One range is to be output from the listing below, exactly as written: the line with "Image resolution: width=557, height=2576." to the line with "Share [button] (648, 1915)", both kept.

----

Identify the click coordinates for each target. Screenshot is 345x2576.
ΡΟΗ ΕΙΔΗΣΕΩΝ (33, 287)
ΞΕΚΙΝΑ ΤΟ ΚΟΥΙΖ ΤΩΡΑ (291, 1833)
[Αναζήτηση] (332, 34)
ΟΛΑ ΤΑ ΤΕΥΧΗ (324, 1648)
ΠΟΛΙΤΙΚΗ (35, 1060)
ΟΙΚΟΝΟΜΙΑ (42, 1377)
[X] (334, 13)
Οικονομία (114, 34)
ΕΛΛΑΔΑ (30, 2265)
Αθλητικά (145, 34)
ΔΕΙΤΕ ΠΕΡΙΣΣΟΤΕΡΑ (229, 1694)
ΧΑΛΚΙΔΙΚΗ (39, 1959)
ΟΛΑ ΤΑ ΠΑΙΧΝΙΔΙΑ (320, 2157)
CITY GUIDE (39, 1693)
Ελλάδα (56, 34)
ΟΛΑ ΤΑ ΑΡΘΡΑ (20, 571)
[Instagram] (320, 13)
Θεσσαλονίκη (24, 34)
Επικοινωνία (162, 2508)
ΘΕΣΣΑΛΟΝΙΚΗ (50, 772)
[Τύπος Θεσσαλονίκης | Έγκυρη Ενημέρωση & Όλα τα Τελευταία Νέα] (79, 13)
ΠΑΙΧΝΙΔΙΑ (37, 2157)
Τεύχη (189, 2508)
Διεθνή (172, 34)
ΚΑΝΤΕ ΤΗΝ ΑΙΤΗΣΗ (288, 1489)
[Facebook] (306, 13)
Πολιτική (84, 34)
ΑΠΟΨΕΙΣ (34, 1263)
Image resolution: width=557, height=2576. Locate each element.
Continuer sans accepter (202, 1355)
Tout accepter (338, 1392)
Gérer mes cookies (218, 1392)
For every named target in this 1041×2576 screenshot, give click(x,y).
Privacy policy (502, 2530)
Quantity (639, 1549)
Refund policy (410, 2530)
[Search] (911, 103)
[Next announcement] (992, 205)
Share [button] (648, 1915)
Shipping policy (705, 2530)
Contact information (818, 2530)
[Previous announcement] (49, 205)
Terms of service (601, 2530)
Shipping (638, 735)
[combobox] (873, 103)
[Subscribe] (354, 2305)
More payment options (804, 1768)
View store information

----

**Problem solution:**
Image resolution: width=557, height=2576. Locate each element.
Continuer sans accepter (202, 1355)
Tout accepter (338, 1392)
Gérer mes cookies (218, 1392)
For every named target in this 1041×2576 screenshot, give click(x,y).
Privacy policy (502, 2530)
Quantity (639, 1549)
Refund policy (410, 2530)
[Search] (911, 103)
[Next announcement] (992, 205)
Share [button] (648, 1915)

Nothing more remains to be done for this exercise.